Once the lifter has pulled the bar up to the base of the knees, the leverages change and the lifter may now pull with the back instead of just bracing the torso. It’s at this point that the lifter should focus on pulling the chest up toward the ceiling.
As the bar is passing the knees the lifter should also focus on finishing the leg drive by forcefully locking the knees—This is much more critical to sumo deadlifters as locking the knees early and hard maximizes acceleration, gets the bar closer to the final height, stabilizes the hips and reduces the dragging of the arms across the legs.
For conventional pullers I still recommend finishing the leg drive and locking the knees before the hips and back finish to maximize leg drive, although for conventional there isn’t really a hip stability or as bad of a drag issue on the lockout, so for some if the back is the workhorse it can be beneficial to pull back more on the lockout instead of just pulling up.
But again: as the bar is passing the knees start pulling the chest up to engage all the erectors and focus on finishing the leg drive. Sometimes that moment where the weight feels like it’s going to stall, if you panic and try to pull back you kill your leg drive. If you don’t try to pull your chest up then you are not taking advantage of all your erectors. That’ll never maximize your pull.
A Word On Grip Width
Start with a shoulder width grip. Given the thickness of your lats, where do your arms naturally hang down? That’s where you should grip. If you grip wider you’ll effectively have shorter arms and the start position will be much harder.
For some, a tiny bit wider than shoulder-width will really help with the lockout, as it will be much easier to engage the upper back in pulling the shoulders back.

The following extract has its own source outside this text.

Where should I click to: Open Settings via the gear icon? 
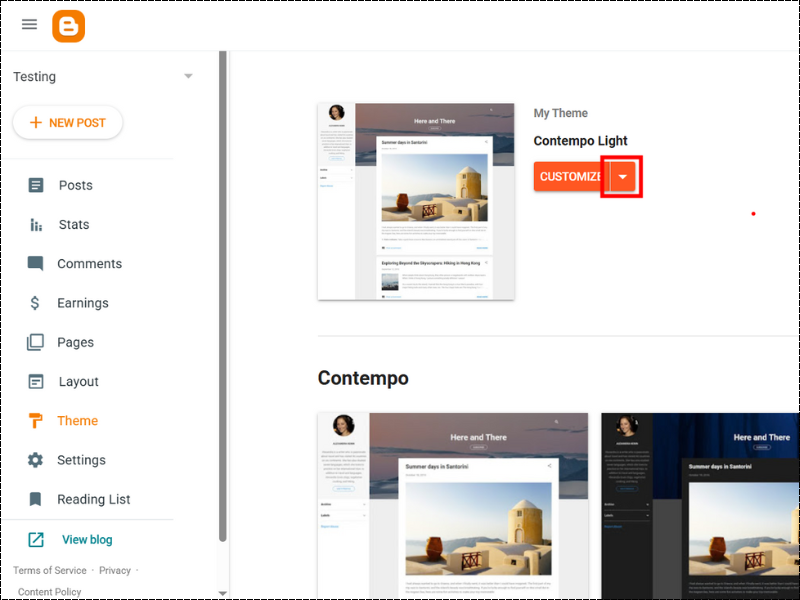(x=38, y=460)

If your grip is too narrow you will not be able to pull your shoulders back to a proper lockout and will likely have your balance thrown off at the top, or find that you are losing your grip.
Now, if you are much weaker off the floor, especially sumo, a slightly narrower grip will give you an advantage off the floor but at the tradeoff of a harder lockout.
Now, get out there and pull. There are a million exercises that you can add to your training to target your weak points, but you must train the deadlift itself very hard if you ever want to have the power and physique that a big deadlift gets you.